Saved entries

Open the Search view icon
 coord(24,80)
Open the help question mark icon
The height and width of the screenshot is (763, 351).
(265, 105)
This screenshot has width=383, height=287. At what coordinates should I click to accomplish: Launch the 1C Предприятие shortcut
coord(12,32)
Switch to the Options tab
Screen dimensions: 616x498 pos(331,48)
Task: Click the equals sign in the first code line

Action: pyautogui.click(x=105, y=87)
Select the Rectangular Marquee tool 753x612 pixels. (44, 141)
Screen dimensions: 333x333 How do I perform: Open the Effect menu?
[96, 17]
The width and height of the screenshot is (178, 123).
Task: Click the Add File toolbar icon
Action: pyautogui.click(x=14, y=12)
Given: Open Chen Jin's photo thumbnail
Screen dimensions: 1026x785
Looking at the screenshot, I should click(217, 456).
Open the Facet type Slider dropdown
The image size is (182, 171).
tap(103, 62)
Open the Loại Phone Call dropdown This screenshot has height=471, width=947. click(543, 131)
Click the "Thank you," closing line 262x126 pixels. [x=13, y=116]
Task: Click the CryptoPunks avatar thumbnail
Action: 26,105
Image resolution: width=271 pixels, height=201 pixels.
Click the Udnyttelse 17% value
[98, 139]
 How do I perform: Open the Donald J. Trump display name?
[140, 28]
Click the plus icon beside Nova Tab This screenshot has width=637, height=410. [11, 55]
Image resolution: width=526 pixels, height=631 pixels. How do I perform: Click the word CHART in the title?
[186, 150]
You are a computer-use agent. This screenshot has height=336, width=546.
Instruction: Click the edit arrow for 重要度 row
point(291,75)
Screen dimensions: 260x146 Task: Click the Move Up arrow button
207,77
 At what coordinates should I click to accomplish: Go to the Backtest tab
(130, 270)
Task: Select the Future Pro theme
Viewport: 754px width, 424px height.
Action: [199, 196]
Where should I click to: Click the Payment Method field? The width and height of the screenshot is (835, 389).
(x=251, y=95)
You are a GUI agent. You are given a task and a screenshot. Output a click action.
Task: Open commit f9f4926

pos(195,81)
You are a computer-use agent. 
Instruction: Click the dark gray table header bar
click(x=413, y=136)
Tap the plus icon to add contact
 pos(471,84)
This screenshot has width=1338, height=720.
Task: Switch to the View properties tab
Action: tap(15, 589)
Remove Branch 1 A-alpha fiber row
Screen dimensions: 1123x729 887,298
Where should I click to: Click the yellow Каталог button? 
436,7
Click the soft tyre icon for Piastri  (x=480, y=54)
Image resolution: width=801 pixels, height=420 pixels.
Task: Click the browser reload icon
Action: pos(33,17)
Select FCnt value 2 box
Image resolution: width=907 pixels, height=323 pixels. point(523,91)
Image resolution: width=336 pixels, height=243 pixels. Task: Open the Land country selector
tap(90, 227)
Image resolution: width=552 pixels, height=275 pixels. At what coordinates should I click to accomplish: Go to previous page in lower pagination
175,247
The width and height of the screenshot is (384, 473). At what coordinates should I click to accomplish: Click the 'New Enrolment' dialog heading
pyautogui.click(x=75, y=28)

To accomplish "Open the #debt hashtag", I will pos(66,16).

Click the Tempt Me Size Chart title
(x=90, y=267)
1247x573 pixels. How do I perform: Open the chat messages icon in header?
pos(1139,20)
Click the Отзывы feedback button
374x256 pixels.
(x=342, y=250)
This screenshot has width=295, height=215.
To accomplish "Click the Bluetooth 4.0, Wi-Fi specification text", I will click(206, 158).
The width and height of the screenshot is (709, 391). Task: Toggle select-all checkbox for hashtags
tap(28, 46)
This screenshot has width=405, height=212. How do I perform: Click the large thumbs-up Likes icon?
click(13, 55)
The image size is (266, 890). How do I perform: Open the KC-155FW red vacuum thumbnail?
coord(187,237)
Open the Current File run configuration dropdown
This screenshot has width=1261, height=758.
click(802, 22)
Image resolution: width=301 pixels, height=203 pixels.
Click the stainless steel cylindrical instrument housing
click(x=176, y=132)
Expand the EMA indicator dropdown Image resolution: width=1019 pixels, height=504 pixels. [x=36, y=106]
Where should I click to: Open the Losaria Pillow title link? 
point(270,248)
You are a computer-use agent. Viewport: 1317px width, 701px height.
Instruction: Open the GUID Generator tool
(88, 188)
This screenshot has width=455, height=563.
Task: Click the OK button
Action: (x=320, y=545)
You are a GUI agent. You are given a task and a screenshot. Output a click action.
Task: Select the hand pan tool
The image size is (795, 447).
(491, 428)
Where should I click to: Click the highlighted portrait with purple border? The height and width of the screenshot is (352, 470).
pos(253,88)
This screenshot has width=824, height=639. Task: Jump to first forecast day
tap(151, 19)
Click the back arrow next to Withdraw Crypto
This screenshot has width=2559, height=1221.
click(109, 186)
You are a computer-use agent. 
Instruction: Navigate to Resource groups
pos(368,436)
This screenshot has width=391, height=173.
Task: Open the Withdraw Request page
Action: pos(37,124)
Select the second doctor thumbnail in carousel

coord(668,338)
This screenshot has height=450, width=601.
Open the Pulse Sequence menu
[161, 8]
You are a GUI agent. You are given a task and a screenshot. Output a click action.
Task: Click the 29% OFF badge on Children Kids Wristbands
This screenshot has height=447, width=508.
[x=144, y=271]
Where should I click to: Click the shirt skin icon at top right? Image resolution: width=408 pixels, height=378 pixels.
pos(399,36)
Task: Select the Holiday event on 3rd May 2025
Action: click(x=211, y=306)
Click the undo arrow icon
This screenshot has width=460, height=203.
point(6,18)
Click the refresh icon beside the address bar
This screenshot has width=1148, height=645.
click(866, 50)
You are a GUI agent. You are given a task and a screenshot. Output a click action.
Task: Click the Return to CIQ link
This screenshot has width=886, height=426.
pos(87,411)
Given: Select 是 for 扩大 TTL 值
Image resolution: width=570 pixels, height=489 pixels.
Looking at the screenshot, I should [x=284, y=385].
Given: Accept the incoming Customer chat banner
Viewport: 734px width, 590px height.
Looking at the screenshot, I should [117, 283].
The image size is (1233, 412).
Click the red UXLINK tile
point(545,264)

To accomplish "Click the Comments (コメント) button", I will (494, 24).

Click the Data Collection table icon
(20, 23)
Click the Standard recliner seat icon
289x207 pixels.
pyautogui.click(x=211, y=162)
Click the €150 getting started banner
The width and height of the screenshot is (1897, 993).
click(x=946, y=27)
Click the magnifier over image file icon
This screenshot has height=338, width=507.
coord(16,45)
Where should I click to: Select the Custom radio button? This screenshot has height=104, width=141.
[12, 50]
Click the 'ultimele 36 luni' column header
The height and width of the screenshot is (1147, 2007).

> _TASK TO COMPLETE_
Reproduce every record above exactly as it is written.

> _RESPONSE_
Open the Search view icon
 coord(24,80)
Open the help question mark icon
The height and width of the screenshot is (763, 351).
(265, 105)
This screenshot has width=383, height=287. At what coordinates should I click to accomplish: Launch the 1C Предприятие shortcut
coord(12,32)
Switch to the Options tab
Screen dimensions: 616x498 pos(331,48)
Task: Click the equals sign in the first code line

Action: pyautogui.click(x=105, y=87)
Select the Rectangular Marquee tool 753x612 pixels. (44, 141)
Screen dimensions: 333x333 How do I perform: Open the Effect menu?
[96, 17]
The width and height of the screenshot is (178, 123).
Task: Click the Add File toolbar icon
Action: pyautogui.click(x=14, y=12)
Given: Open Chen Jin's photo thumbnail
Screen dimensions: 1026x785
Looking at the screenshot, I should click(217, 456).
Open the Facet type Slider dropdown
The image size is (182, 171).
tap(103, 62)
Open the Loại Phone Call dropdown This screenshot has height=471, width=947. click(543, 131)
Click the "Thank you," closing line 262x126 pixels. [x=13, y=116]
Task: Click the CryptoPunks avatar thumbnail
Action: 26,105
Image resolution: width=271 pixels, height=201 pixels.
Click the Udnyttelse 17% value
[98, 139]
 How do I perform: Open the Donald J. Trump display name?
[140, 28]
Click the plus icon beside Nova Tab This screenshot has width=637, height=410. [11, 55]
Image resolution: width=526 pixels, height=631 pixels. How do I perform: Click the word CHART in the title?
[186, 150]
You are a computer-use agent. This screenshot has height=336, width=546.
Instruction: Click the edit arrow for 重要度 row
point(291,75)
Screen dimensions: 260x146 Task: Click the Move Up arrow button
207,77
 At what coordinates should I click to accomplish: Go to the Backtest tab
(130, 270)
Task: Select the Future Pro theme
Viewport: 754px width, 424px height.
Action: [199, 196]
Where should I click to: Click the Payment Method field? The width and height of the screenshot is (835, 389).
(x=251, y=95)
You are a GUI agent. You are given a task and a screenshot. Output a click action.
Task: Open commit f9f4926

pos(195,81)
You are a computer-use agent. 
Instruction: Click the dark gray table header bar
click(x=413, y=136)
Tap the plus icon to add contact
 pos(471,84)
This screenshot has width=1338, height=720.
Task: Switch to the View properties tab
Action: tap(15, 589)
Remove Branch 1 A-alpha fiber row
Screen dimensions: 1123x729 887,298
Where should I click to: Click the yellow Каталог button? 
436,7
Click the soft tyre icon for Piastri  (x=480, y=54)
Image resolution: width=801 pixels, height=420 pixels.
Task: Click the browser reload icon
Action: pos(33,17)
Select FCnt value 2 box
Image resolution: width=907 pixels, height=323 pixels. point(523,91)
Image resolution: width=336 pixels, height=243 pixels. Task: Open the Land country selector
tap(90, 227)
Image resolution: width=552 pixels, height=275 pixels. At what coordinates should I click to accomplish: Go to previous page in lower pagination
175,247
The width and height of the screenshot is (384, 473). At what coordinates should I click to accomplish: Click the 'New Enrolment' dialog heading
pyautogui.click(x=75, y=28)

To accomplish "Open the #debt hashtag", I will pos(66,16).

Click the Tempt Me Size Chart title
(x=90, y=267)
1247x573 pixels. How do I perform: Open the chat messages icon in header?
pos(1139,20)
Click the Отзывы feedback button
374x256 pixels.
(x=342, y=250)
This screenshot has width=295, height=215.
To accomplish "Click the Bluetooth 4.0, Wi-Fi specification text", I will click(206, 158).
The width and height of the screenshot is (709, 391). Task: Toggle select-all checkbox for hashtags
tap(28, 46)
This screenshot has width=405, height=212. How do I perform: Click the large thumbs-up Likes icon?
click(13, 55)
The image size is (266, 890). How do I perform: Open the KC-155FW red vacuum thumbnail?
coord(187,237)
Open the Current File run configuration dropdown
This screenshot has width=1261, height=758.
click(802, 22)
Image resolution: width=301 pixels, height=203 pixels.
Click the stainless steel cylindrical instrument housing
click(x=176, y=132)
Expand the EMA indicator dropdown Image resolution: width=1019 pixels, height=504 pixels. [x=36, y=106]
Where should I click to: Open the Losaria Pillow title link? 
point(270,248)
You are a computer-use agent. Viewport: 1317px width, 701px height.
Instruction: Open the GUID Generator tool
(88, 188)
This screenshot has width=455, height=563.
Task: Click the OK button
Action: (x=320, y=545)
You are a GUI agent. You are given a task and a screenshot. Output a click action.
Task: Select the hand pan tool
The image size is (795, 447).
(491, 428)
Where should I click to: Click the highlighted portrait with purple border? The height and width of the screenshot is (352, 470).
pos(253,88)
This screenshot has width=824, height=639. Task: Jump to first forecast day
tap(151, 19)
Click the back arrow next to Withdraw Crypto
This screenshot has width=2559, height=1221.
click(109, 186)
You are a computer-use agent. 
Instruction: Navigate to Resource groups
pos(368,436)
This screenshot has width=391, height=173.
Task: Open the Withdraw Request page
Action: pos(37,124)
Select the second doctor thumbnail in carousel

coord(668,338)
This screenshot has height=450, width=601.
Open the Pulse Sequence menu
[161, 8]
You are a GUI agent. You are given a task and a screenshot. Output a click action.
Task: Click the 29% OFF badge on Children Kids Wristbands
This screenshot has height=447, width=508.
[x=144, y=271]
Where should I click to: Click the shirt skin icon at top right? Image resolution: width=408 pixels, height=378 pixels.
pos(399,36)
Task: Select the Holiday event on 3rd May 2025
Action: click(x=211, y=306)
Click the undo arrow icon
This screenshot has width=460, height=203.
point(6,18)
Click the refresh icon beside the address bar
This screenshot has width=1148, height=645.
click(866, 50)
You are a GUI agent. You are given a task and a screenshot. Output a click action.
Task: Click the Return to CIQ link
This screenshot has width=886, height=426.
pos(87,411)
Given: Select 是 for 扩大 TTL 值
Image resolution: width=570 pixels, height=489 pixels.
Looking at the screenshot, I should [x=284, y=385].
Given: Accept the incoming Customer chat banner
Viewport: 734px width, 590px height.
Looking at the screenshot, I should [117, 283].
The image size is (1233, 412).
Click the red UXLINK tile
point(545,264)

To accomplish "Click the Comments (コメント) button", I will (494, 24).

Click the Data Collection table icon
(20, 23)
Click the Standard recliner seat icon
289x207 pixels.
pyautogui.click(x=211, y=162)
Click the €150 getting started banner
The width and height of the screenshot is (1897, 993).
click(x=946, y=27)
Click the magnifier over image file icon
This screenshot has height=338, width=507.
coord(16,45)
Where should I click to: Select the Custom radio button? This screenshot has height=104, width=141.
[12, 50]
Click the 'ultimele 36 luni' column header
The height and width of the screenshot is (1147, 2007).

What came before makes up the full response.